Senate President Renan Calheiros, who was overseeing the proceedings, told reporters that impeachment would be "traumatic" for Brazil.

Brasila: Brazil's Senate held a marathon debate today on suspending and impeaching President Dilma Rousseff, whose hours in office appeared to be numbered as the Supreme Court rejected her bid to halt the proceedings.

Even Rousseff's allies said she had no chance of surviving the Senate vote, which could end 13 years of leftist rule in Latin America's biggest country.

Rousseff is accused of illegal accounting maneuvers, but says the charges are trumped up and amount to a "coup" by her right-wing opponents.

A simple majority in the 81-member Senate will trigger Rousseff's six-month suspension pending trial. A two-thirds majority would then be needed to remove her permanently.
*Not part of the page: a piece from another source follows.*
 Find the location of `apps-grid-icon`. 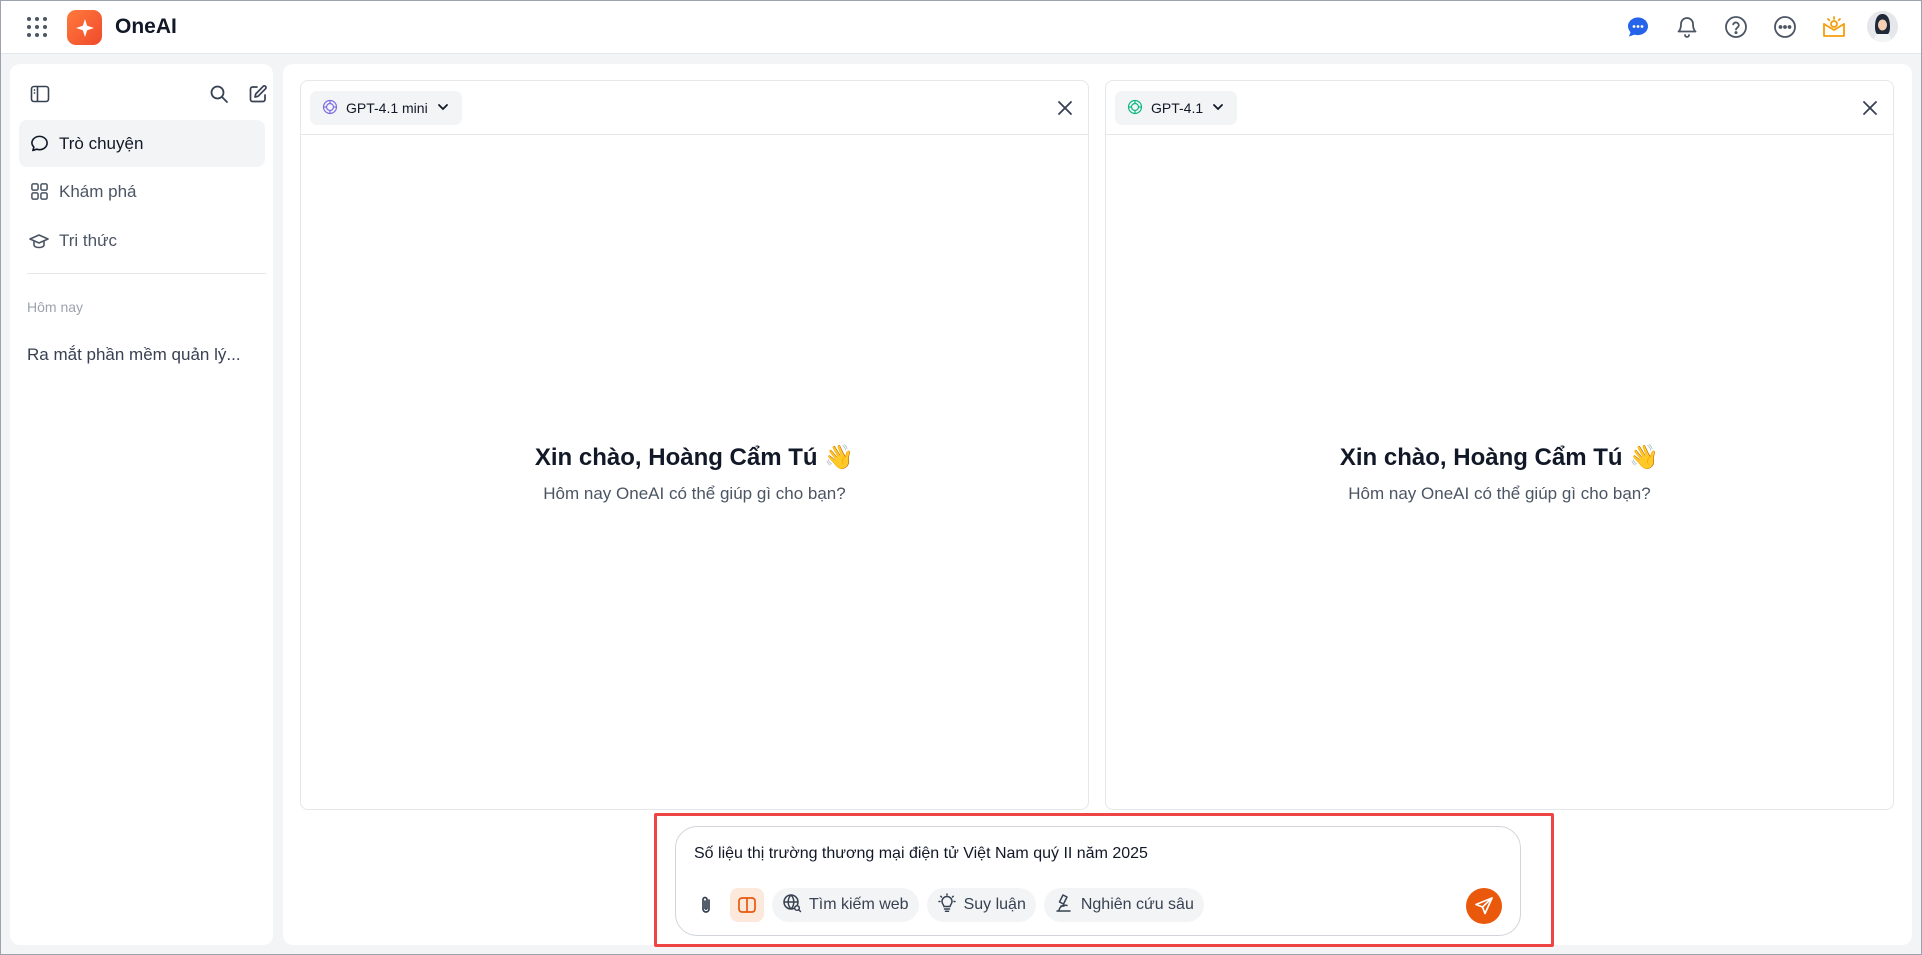

apps-grid-icon is located at coordinates (37, 27).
Senate President Renan Calheiros, who was overseeing the proceedings, told reporters that impeachment would be "traumatic" for Brazil.
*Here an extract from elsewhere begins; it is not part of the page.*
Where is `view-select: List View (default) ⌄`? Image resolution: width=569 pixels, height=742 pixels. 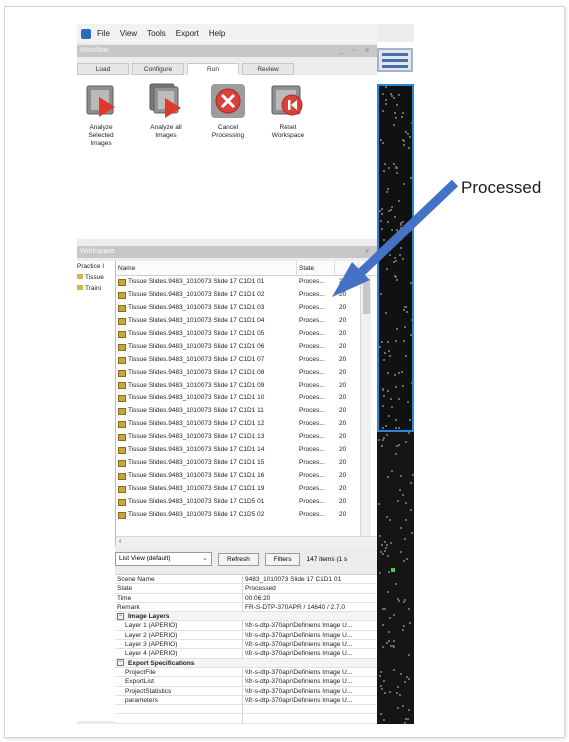
view-select: List View (default) ⌄ is located at coordinates (164, 559).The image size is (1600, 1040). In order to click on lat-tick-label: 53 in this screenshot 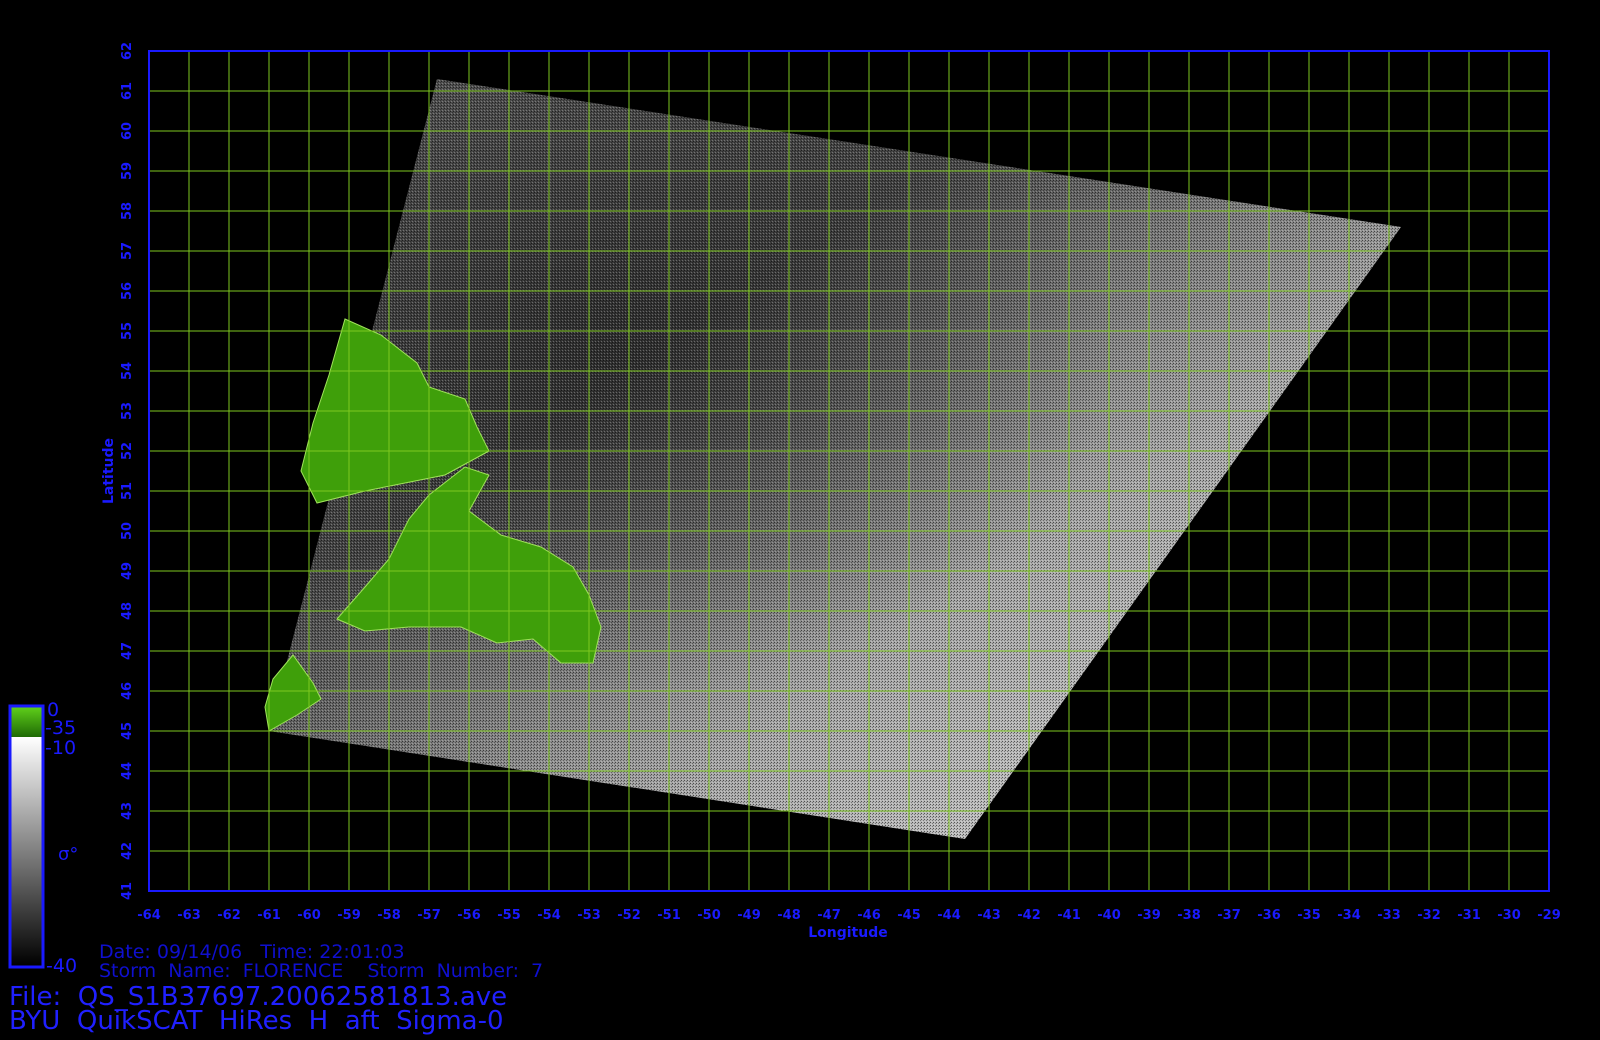, I will do `click(128, 411)`.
But Rousseff's chances of avoiding it all but evaporated as the high court denied her attorney general's last-ditch attempt to stop the process.

Rousseff had argued that the architect of the impeachment drive, lower house speaker Eduardo Cunha manipulated the process to avoid facing trial himself for allegedly taking millions in bribes in a huge corruption scandal centered on state oil company Petrobras.

Cunha was himself suspended by the Supreme Court last week for abuse of office.

But Justice Teori Zavascki ruled the government's case lacked "legal plausibility."

That cleared what looked to be the last potential barrier ahead of a vote that the Senate leader said he expected to hold tonight.

He said Rousseff would be formally notified of her suspension on Thursday and he would discuss with her the details of how she would hand over power to her vice president-turned-enemy, Michel Temer.

Due to host the Olympic Games in less than three months, Brazil is struggling with its worst recession in decades and a corruption scandal reaching deep into the political and business elite.

The political crisis has left the sprawling South American country deeply divided between those outraged at Rousseff for presiding over an economic collapse and colossal graft, on the one hand, and on the other those loyal to her Workers' Party for transformative social programs that lifted tens of millions of people from poverty.